Problem to solve:
Could each record be restated word for word?
======== Material to process
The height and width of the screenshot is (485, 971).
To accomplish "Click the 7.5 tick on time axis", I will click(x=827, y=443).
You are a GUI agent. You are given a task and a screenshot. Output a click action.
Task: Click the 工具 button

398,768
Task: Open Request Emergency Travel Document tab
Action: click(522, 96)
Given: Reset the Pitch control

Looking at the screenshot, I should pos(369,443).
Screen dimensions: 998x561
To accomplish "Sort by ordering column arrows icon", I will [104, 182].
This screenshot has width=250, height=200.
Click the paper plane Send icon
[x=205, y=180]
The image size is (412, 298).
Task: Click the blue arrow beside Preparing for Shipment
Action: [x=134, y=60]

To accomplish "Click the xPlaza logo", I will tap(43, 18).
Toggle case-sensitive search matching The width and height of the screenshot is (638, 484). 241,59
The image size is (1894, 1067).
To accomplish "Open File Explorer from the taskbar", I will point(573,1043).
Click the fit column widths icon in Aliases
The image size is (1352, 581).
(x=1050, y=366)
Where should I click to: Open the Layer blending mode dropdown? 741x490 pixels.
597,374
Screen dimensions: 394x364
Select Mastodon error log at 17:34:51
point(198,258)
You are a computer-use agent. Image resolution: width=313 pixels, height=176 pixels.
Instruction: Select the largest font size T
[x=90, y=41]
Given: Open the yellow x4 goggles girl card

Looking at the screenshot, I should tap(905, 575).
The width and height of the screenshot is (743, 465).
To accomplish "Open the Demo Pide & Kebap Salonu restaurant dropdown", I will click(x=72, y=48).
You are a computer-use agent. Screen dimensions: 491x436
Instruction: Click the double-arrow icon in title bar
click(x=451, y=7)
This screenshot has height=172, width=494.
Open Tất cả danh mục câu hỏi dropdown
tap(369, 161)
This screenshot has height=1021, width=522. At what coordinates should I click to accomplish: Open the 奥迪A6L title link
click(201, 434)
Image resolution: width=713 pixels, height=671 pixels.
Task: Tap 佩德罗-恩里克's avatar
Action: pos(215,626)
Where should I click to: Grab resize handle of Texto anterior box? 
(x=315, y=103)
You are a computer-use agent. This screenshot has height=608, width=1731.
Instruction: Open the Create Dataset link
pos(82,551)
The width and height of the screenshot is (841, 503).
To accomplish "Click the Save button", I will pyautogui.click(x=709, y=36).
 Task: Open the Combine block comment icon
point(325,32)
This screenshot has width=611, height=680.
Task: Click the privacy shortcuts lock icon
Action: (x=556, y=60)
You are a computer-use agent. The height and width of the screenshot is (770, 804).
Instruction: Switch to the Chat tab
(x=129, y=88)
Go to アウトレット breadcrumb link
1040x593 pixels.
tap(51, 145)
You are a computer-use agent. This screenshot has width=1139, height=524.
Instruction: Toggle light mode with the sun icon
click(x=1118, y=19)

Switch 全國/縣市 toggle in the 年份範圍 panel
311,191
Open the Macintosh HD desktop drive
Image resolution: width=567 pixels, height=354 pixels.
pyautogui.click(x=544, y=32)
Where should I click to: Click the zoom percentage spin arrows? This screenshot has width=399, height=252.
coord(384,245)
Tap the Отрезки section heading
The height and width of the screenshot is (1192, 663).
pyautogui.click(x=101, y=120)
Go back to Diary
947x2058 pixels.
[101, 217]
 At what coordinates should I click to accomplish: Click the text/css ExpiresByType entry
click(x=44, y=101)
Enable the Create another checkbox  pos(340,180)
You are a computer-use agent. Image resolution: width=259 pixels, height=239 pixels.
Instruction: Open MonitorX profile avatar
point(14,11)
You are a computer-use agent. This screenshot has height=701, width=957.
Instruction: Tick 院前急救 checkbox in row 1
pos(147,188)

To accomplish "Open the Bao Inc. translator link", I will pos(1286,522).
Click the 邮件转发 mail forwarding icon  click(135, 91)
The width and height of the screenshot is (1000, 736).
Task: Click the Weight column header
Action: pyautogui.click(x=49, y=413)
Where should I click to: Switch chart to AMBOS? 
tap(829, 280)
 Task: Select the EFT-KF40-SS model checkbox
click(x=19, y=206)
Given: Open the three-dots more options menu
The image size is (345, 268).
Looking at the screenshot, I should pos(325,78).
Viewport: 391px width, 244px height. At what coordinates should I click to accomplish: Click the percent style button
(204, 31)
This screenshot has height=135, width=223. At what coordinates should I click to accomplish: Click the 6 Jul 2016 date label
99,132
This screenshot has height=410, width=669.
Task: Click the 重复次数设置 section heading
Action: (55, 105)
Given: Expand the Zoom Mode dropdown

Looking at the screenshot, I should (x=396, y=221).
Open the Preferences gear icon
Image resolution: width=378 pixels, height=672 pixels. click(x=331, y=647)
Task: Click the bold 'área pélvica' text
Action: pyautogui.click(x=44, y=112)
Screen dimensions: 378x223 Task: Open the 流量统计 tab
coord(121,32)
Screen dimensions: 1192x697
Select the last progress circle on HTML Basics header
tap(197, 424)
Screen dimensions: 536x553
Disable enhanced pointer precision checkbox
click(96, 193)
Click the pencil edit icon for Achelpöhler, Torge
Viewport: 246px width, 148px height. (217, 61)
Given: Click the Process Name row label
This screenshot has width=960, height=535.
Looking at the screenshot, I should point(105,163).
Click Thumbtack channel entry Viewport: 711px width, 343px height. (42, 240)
================
Response to the exercise:
The height and width of the screenshot is (485, 971).
To accomplish "Click the 7.5 tick on time axis", I will click(x=827, y=443).
You are a GUI agent. You are given a task and a screenshot. Output a click action.
Task: Click the 工具 button

398,768
Task: Open Request Emergency Travel Document tab
Action: click(522, 96)
Given: Reset the Pitch control

Looking at the screenshot, I should pos(369,443).
Screen dimensions: 998x561
To accomplish "Sort by ordering column arrows icon", I will [104, 182].
This screenshot has width=250, height=200.
Click the paper plane Send icon
[x=205, y=180]
The image size is (412, 298).
Task: Click the blue arrow beside Preparing for Shipment
Action: [x=134, y=60]

To accomplish "Click the xPlaza logo", I will tap(43, 18).
Toggle case-sensitive search matching The width and height of the screenshot is (638, 484). 241,59
The image size is (1894, 1067).
To accomplish "Open File Explorer from the taskbar", I will point(573,1043).
Click the fit column widths icon in Aliases
The image size is (1352, 581).
(x=1050, y=366)
Where should I click to: Open the Layer blending mode dropdown? 741x490 pixels.
597,374
Screen dimensions: 394x364
Select Mastodon error log at 17:34:51
point(198,258)
You are a computer-use agent. Image resolution: width=313 pixels, height=176 pixels.
Instruction: Select the largest font size T
[x=90, y=41]
Given: Open the yellow x4 goggles girl card

Looking at the screenshot, I should tap(905, 575).
The width and height of the screenshot is (743, 465).
To accomplish "Open the Demo Pide & Kebap Salonu restaurant dropdown", I will click(x=72, y=48).
You are a computer-use agent. Screen dimensions: 491x436
Instruction: Click the double-arrow icon in title bar
click(x=451, y=7)
This screenshot has height=172, width=494.
Open Tất cả danh mục câu hỏi dropdown
tap(369, 161)
This screenshot has height=1021, width=522. At what coordinates should I click to accomplish: Open the 奥迪A6L title link
click(201, 434)
Image resolution: width=713 pixels, height=671 pixels.
Task: Tap 佩德罗-恩里克's avatar
Action: pos(215,626)
Where should I click to: Grab resize handle of Texto anterior box? 
(x=315, y=103)
You are a computer-use agent. This screenshot has height=608, width=1731.
Instruction: Open the Create Dataset link
pos(82,551)
The width and height of the screenshot is (841, 503).
To accomplish "Click the Save button", I will pyautogui.click(x=709, y=36).
 Task: Open the Combine block comment icon
point(325,32)
This screenshot has width=611, height=680.
Task: Click the privacy shortcuts lock icon
Action: (x=556, y=60)
You are a computer-use agent. The height and width of the screenshot is (770, 804).
Instruction: Switch to the Chat tab
(x=129, y=88)
Go to アウトレット breadcrumb link
1040x593 pixels.
tap(51, 145)
You are a computer-use agent. This screenshot has width=1139, height=524.
Instruction: Toggle light mode with the sun icon
click(x=1118, y=19)

Switch 全國/縣市 toggle in the 年份範圍 panel
311,191
Open the Macintosh HD desktop drive
Image resolution: width=567 pixels, height=354 pixels.
pyautogui.click(x=544, y=32)
Where should I click to: Click the zoom percentage spin arrows? This screenshot has width=399, height=252.
coord(384,245)
Tap the Отрезки section heading
The height and width of the screenshot is (1192, 663).
pyautogui.click(x=101, y=120)
Go back to Diary
947x2058 pixels.
[101, 217]
 At what coordinates should I click to accomplish: Click the text/css ExpiresByType entry
click(x=44, y=101)
Enable the Create another checkbox  pos(340,180)
You are a computer-use agent. Image resolution: width=259 pixels, height=239 pixels.
Instruction: Open MonitorX profile avatar
point(14,11)
You are a computer-use agent. This screenshot has height=701, width=957.
Instruction: Tick 院前急救 checkbox in row 1
pos(147,188)

To accomplish "Open the Bao Inc. translator link", I will pos(1286,522).
Click the 邮件转发 mail forwarding icon  click(135, 91)
The width and height of the screenshot is (1000, 736).
Task: Click the Weight column header
Action: pyautogui.click(x=49, y=413)
Where should I click to: Switch chart to AMBOS? 
tap(829, 280)
 Task: Select the EFT-KF40-SS model checkbox
click(x=19, y=206)
Given: Open the three-dots more options menu
The image size is (345, 268).
Looking at the screenshot, I should pos(325,78).
Viewport: 391px width, 244px height. At what coordinates should I click to accomplish: Click the percent style button
(204, 31)
This screenshot has height=135, width=223. At what coordinates should I click to accomplish: Click the 6 Jul 2016 date label
99,132
This screenshot has height=410, width=669.
Task: Click the 重复次数设置 section heading
Action: (55, 105)
Given: Expand the Zoom Mode dropdown

Looking at the screenshot, I should (x=396, y=221).
Open the Preferences gear icon
Image resolution: width=378 pixels, height=672 pixels. click(x=331, y=647)
Task: Click the bold 'área pélvica' text
Action: pyautogui.click(x=44, y=112)
Screen dimensions: 378x223 Task: Open the 流量统计 tab
coord(121,32)
Screen dimensions: 1192x697
Select the last progress circle on HTML Basics header
tap(197, 424)
Screen dimensions: 536x553
Disable enhanced pointer precision checkbox
click(96, 193)
Click the pencil edit icon for Achelpöhler, Torge
Viewport: 246px width, 148px height. (217, 61)
Given: Click the Process Name row label
This screenshot has width=960, height=535.
Looking at the screenshot, I should point(105,163).
Click Thumbtack channel entry Viewport: 711px width, 343px height. (42, 240)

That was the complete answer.